(Collected data)
__________
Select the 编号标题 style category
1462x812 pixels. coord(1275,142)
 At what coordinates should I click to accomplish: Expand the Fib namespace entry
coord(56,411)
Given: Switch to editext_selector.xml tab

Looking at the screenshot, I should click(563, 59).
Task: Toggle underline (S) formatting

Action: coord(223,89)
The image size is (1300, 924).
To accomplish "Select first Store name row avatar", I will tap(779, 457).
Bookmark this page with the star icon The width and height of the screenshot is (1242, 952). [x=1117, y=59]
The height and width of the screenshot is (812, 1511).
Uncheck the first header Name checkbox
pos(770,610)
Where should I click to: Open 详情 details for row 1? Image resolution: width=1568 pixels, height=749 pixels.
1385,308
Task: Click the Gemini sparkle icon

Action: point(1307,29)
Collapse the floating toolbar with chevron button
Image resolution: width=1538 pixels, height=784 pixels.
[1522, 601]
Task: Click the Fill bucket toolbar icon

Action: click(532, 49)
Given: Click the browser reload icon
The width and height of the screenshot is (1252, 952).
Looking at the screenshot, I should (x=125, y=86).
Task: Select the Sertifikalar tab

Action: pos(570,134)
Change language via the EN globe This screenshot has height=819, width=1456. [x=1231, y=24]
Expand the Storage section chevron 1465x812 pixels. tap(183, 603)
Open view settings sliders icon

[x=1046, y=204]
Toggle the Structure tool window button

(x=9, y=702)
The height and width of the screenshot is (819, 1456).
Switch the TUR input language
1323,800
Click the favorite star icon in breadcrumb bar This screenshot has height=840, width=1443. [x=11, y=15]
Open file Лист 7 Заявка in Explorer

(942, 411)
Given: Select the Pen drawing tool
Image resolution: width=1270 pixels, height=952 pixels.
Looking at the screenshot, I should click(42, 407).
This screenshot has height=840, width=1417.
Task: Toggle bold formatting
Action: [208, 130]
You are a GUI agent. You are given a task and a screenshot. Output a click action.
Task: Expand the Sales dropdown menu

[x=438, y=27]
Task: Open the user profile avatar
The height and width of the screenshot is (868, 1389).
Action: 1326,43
__________
◆ TASK TO COMPLETE ◆
Reproduce each entry word for word.

◆ RESULT ◆
Select the 编号标题 style category
1462x812 pixels. coord(1275,142)
 At what coordinates should I click to accomplish: Expand the Fib namespace entry
coord(56,411)
Given: Switch to editext_selector.xml tab

Looking at the screenshot, I should click(563, 59).
Task: Toggle underline (S) formatting

Action: coord(223,89)
The image size is (1300, 924).
To accomplish "Select first Store name row avatar", I will tap(779, 457).
Bookmark this page with the star icon The width and height of the screenshot is (1242, 952). [x=1117, y=59]
The height and width of the screenshot is (812, 1511).
Uncheck the first header Name checkbox
pos(770,610)
Where should I click to: Open 详情 details for row 1? Image resolution: width=1568 pixels, height=749 pixels.
1385,308
Task: Click the Gemini sparkle icon

Action: point(1307,29)
Collapse the floating toolbar with chevron button
Image resolution: width=1538 pixels, height=784 pixels.
[1522, 601]
Task: Click the Fill bucket toolbar icon

Action: click(532, 49)
Given: Click the browser reload icon
The width and height of the screenshot is (1252, 952).
Looking at the screenshot, I should (x=125, y=86).
Task: Select the Sertifikalar tab

Action: pos(570,134)
Change language via the EN globe This screenshot has height=819, width=1456. [x=1231, y=24]
Expand the Storage section chevron 1465x812 pixels. tap(183, 603)
Open view settings sliders icon

[x=1046, y=204]
Toggle the Structure tool window button

(x=9, y=702)
The height and width of the screenshot is (819, 1456).
Switch the TUR input language
1323,800
Click the favorite star icon in breadcrumb bar This screenshot has height=840, width=1443. [x=11, y=15]
Open file Лист 7 Заявка in Explorer

(942, 411)
Given: Select the Pen drawing tool
Image resolution: width=1270 pixels, height=952 pixels.
Looking at the screenshot, I should click(42, 407).
This screenshot has height=840, width=1417.
Task: Toggle bold formatting
Action: [208, 130]
You are a GUI agent. You are given a task and a screenshot. Output a click action.
Task: Expand the Sales dropdown menu

[x=438, y=27]
Task: Open the user profile avatar
The height and width of the screenshot is (868, 1389).
Action: 1326,43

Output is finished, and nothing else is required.